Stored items
*-*-*
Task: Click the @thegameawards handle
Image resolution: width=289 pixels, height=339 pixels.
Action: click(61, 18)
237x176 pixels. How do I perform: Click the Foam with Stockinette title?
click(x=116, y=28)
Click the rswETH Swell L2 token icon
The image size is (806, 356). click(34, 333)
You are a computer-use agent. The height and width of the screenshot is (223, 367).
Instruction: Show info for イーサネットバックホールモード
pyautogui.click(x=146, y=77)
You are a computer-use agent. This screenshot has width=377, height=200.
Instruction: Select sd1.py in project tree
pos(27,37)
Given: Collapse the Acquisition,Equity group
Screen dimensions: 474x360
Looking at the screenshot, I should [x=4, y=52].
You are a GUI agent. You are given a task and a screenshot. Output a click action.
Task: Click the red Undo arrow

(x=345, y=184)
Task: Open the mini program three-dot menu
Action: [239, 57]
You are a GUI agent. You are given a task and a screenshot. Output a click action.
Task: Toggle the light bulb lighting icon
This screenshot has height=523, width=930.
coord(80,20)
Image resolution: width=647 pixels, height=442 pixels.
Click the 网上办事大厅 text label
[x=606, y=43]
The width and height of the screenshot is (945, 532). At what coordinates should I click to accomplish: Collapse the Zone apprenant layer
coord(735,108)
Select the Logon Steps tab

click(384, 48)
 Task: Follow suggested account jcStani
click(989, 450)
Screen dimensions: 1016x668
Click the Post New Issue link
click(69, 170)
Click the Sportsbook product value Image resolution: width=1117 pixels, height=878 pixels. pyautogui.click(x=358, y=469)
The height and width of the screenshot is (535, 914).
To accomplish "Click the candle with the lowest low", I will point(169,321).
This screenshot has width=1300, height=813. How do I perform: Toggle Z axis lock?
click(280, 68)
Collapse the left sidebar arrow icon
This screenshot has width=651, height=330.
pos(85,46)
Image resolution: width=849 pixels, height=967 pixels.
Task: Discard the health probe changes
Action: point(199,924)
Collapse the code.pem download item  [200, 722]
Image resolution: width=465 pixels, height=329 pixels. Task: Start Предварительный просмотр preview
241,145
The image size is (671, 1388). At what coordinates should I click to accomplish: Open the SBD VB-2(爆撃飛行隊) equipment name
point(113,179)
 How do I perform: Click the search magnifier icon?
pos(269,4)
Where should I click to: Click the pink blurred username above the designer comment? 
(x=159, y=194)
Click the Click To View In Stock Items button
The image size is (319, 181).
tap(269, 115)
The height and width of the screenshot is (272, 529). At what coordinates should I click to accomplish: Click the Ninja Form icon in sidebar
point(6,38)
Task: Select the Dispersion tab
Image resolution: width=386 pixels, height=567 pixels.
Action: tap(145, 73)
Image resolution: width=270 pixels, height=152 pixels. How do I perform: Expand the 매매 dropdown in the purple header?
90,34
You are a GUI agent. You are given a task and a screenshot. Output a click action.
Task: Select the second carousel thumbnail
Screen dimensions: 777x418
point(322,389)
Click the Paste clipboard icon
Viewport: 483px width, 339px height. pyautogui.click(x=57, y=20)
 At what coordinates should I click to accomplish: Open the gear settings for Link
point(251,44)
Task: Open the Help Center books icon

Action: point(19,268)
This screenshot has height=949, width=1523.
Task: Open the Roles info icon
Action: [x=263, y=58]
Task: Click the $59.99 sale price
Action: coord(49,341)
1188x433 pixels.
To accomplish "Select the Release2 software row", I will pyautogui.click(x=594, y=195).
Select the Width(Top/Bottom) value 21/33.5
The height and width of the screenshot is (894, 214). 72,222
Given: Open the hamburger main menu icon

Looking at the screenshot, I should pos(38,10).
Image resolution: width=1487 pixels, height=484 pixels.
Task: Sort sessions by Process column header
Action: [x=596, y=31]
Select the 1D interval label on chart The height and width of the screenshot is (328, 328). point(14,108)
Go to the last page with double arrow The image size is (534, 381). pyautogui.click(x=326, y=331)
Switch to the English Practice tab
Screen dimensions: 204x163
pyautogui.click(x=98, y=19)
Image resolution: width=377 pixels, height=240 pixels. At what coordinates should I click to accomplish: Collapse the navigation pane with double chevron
*-*-*
Aim of the exercise:
Go through the records and output them all, word for word.

Answer to this problem:
Task: Click the @thegameawards handle
Image resolution: width=289 pixels, height=339 pixels.
Action: click(61, 18)
237x176 pixels. How do I perform: Click the Foam with Stockinette title?
click(x=116, y=28)
Click the rswETH Swell L2 token icon
The image size is (806, 356). click(34, 333)
You are a computer-use agent. The height and width of the screenshot is (223, 367).
Instruction: Show info for イーサネットバックホールモード
pyautogui.click(x=146, y=77)
You are a computer-use agent. This screenshot has width=377, height=200.
Instruction: Select sd1.py in project tree
pos(27,37)
Given: Collapse the Acquisition,Equity group
Screen dimensions: 474x360
Looking at the screenshot, I should [x=4, y=52].
You are a GUI agent. You are given a task and a screenshot. Output a click action.
Task: Click the red Undo arrow

(x=345, y=184)
Task: Open the mini program three-dot menu
Action: [239, 57]
You are a GUI agent. You are given a task and a screenshot. Output a click action.
Task: Toggle the light bulb lighting icon
This screenshot has height=523, width=930.
coord(80,20)
Image resolution: width=647 pixels, height=442 pixels.
Click the 网上办事大厅 text label
[x=606, y=43]
The width and height of the screenshot is (945, 532). At what coordinates should I click to accomplish: Collapse the Zone apprenant layer
coord(735,108)
Select the Logon Steps tab

click(384, 48)
 Task: Follow suggested account jcStani
click(989, 450)
Screen dimensions: 1016x668
Click the Post New Issue link
click(69, 170)
Click the Sportsbook product value Image resolution: width=1117 pixels, height=878 pixels. pyautogui.click(x=358, y=469)
The height and width of the screenshot is (535, 914).
To accomplish "Click the candle with the lowest low", I will point(169,321).
This screenshot has width=1300, height=813. How do I perform: Toggle Z axis lock?
click(280, 68)
Collapse the left sidebar arrow icon
This screenshot has width=651, height=330.
pos(85,46)
Image resolution: width=849 pixels, height=967 pixels.
Task: Discard the health probe changes
Action: point(199,924)
Collapse the code.pem download item  [200, 722]
Image resolution: width=465 pixels, height=329 pixels. Task: Start Предварительный просмотр preview
241,145
The image size is (671, 1388). At what coordinates should I click to accomplish: Open the SBD VB-2(爆撃飛行隊) equipment name
point(113,179)
 How do I perform: Click the search magnifier icon?
pos(269,4)
Where should I click to: Click the pink blurred username above the designer comment? 
(x=159, y=194)
Click the Click To View In Stock Items button
The image size is (319, 181).
tap(269, 115)
The height and width of the screenshot is (272, 529). At what coordinates should I click to accomplish: Click the Ninja Form icon in sidebar
point(6,38)
Task: Select the Dispersion tab
Image resolution: width=386 pixels, height=567 pixels.
Action: tap(145, 73)
Image resolution: width=270 pixels, height=152 pixels. How do I perform: Expand the 매매 dropdown in the purple header?
90,34
You are a GUI agent. You are given a task and a screenshot. Output a click action.
Task: Select the second carousel thumbnail
Screen dimensions: 777x418
point(322,389)
Click the Paste clipboard icon
Viewport: 483px width, 339px height. pyautogui.click(x=57, y=20)
 At what coordinates should I click to accomplish: Open the gear settings for Link
point(251,44)
Task: Open the Help Center books icon

Action: point(19,268)
This screenshot has height=949, width=1523.
Task: Open the Roles info icon
Action: [x=263, y=58]
Task: Click the $59.99 sale price
Action: coord(49,341)
1188x433 pixels.
To accomplish "Select the Release2 software row", I will pyautogui.click(x=594, y=195).
Select the Width(Top/Bottom) value 21/33.5
The height and width of the screenshot is (894, 214). 72,222
Given: Open the hamburger main menu icon

Looking at the screenshot, I should pos(38,10).
Image resolution: width=1487 pixels, height=484 pixels.
Task: Sort sessions by Process column header
Action: [x=596, y=31]
Select the 1D interval label on chart The height and width of the screenshot is (328, 328). point(14,108)
Go to the last page with double arrow The image size is (534, 381). pyautogui.click(x=326, y=331)
Switch to the English Practice tab
Screen dimensions: 204x163
pyautogui.click(x=98, y=19)
Image resolution: width=377 pixels, height=240 pixels. At what coordinates should I click to accomplish: Collapse the navigation pane with double chevron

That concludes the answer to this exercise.